George (alongside its many counterparts, such as Jorge, Georges, Giorgio and Yuri) stems from the Ancient Greek word for farmer; a fitting moniker for our agrarian first president. This Greek root, georgos, itself derives from ge (earth) and ergon (work).

The words most visibly related to George are “geography”, “geology”, “geometry” and pretty much anything with “geo” anywhere near it. But from the ergon half we get words like “organ”, “urge”, “surgery” and anything that ends in “-ergy” (like energy, synergy and allergy).

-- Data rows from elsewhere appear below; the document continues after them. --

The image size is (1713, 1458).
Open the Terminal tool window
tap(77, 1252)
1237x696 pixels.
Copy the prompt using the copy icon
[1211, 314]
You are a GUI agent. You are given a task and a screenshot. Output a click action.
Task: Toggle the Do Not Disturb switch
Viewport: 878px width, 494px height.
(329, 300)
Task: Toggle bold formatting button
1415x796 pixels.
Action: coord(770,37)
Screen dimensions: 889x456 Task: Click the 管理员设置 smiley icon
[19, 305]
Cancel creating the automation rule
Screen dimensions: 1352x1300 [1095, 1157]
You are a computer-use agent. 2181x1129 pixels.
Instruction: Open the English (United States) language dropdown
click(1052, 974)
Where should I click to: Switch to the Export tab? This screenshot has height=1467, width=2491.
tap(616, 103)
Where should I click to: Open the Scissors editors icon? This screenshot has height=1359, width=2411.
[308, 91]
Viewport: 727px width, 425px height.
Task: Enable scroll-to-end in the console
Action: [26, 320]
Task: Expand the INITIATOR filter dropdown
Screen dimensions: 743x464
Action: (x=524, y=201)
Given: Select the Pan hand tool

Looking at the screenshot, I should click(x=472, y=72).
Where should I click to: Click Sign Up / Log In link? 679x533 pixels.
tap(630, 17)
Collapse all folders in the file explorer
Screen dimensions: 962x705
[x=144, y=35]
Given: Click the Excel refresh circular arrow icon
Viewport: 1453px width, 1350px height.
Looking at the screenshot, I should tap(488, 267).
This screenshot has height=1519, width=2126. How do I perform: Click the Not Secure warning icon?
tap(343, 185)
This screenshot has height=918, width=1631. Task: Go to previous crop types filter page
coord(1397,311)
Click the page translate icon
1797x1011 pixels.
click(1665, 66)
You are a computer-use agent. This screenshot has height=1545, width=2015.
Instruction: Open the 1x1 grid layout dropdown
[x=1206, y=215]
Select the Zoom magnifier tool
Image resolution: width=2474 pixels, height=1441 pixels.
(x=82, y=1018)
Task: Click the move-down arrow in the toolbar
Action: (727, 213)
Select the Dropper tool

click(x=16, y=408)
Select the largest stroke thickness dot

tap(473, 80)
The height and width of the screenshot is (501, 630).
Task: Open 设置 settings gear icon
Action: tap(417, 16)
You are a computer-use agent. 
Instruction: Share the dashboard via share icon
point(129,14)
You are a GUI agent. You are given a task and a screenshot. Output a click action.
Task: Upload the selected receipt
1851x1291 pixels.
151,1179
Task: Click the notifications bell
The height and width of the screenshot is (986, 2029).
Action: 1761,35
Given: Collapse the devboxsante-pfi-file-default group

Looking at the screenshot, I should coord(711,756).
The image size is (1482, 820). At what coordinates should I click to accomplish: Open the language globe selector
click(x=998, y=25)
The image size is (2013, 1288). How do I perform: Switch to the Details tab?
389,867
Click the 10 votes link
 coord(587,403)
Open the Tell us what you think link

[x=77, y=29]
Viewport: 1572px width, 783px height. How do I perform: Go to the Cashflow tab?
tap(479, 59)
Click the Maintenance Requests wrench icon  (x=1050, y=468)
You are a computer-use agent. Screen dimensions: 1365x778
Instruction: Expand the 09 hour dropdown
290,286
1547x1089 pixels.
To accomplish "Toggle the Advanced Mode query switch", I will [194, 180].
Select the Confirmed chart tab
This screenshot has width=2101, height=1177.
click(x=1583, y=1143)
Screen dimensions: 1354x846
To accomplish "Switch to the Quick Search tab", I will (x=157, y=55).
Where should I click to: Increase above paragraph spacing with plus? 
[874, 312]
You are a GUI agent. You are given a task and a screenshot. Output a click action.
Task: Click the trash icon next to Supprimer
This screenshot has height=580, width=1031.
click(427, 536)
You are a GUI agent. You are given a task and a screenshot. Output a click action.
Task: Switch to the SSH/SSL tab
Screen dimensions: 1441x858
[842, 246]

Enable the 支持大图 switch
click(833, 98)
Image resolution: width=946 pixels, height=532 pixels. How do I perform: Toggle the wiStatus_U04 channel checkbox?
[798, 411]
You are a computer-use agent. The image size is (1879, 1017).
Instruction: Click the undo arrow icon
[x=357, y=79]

Despite its similar structure, the word “gorge” comes from an entirely different root meaning “to swallow” (the same root as one of my favorite etymological pairings, “gargle” and “gargoyle”, both of which have to do with spouting from the throat) and has nothing to do with George.

Washington originates from a British town of the same name, which according to the Online Etymology Dictionary literally translates to “estate of a man named Wassa”. No word on who Wassa was, or what Wassa means (other than the presumably unrelated West African ethnic group of the same name), but the most important thing this tells us is that the capital of the United States is a town that’s named for a person that’s named for a town that’s named for a person.